* **WHAT IS NEEDED**
Find every line in the records that contains the word "size" and copy each of those lines in full.

* **DATA FOR THE TASK**
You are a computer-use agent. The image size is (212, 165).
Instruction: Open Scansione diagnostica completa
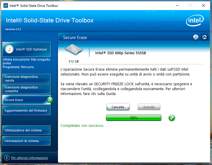coord(26,89)
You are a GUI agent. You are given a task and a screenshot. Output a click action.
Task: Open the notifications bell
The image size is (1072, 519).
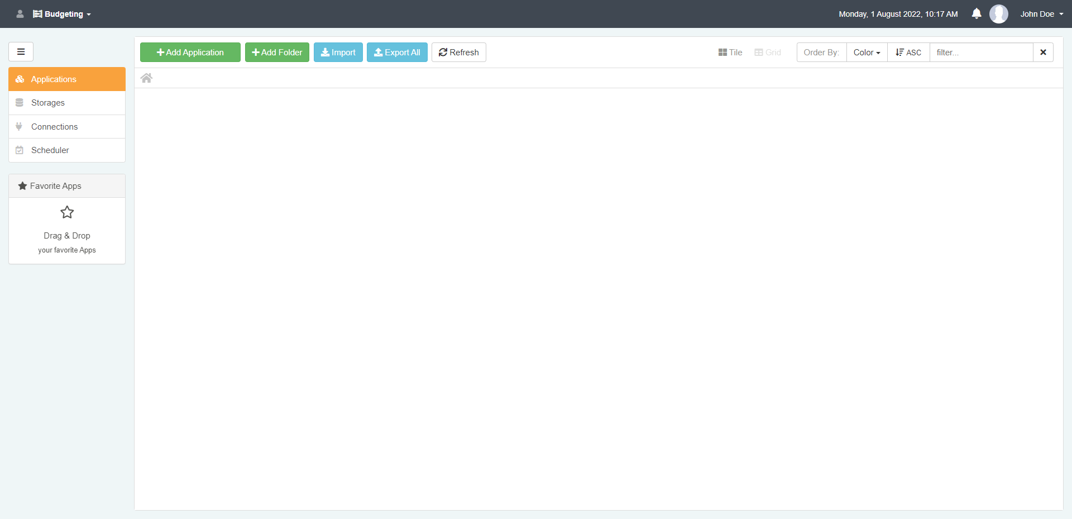pyautogui.click(x=976, y=14)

* **OUTPUT FOR THIS EXERCISE**
You are a computer-use agent. The image size is (212, 165).
The image size is (1072, 519).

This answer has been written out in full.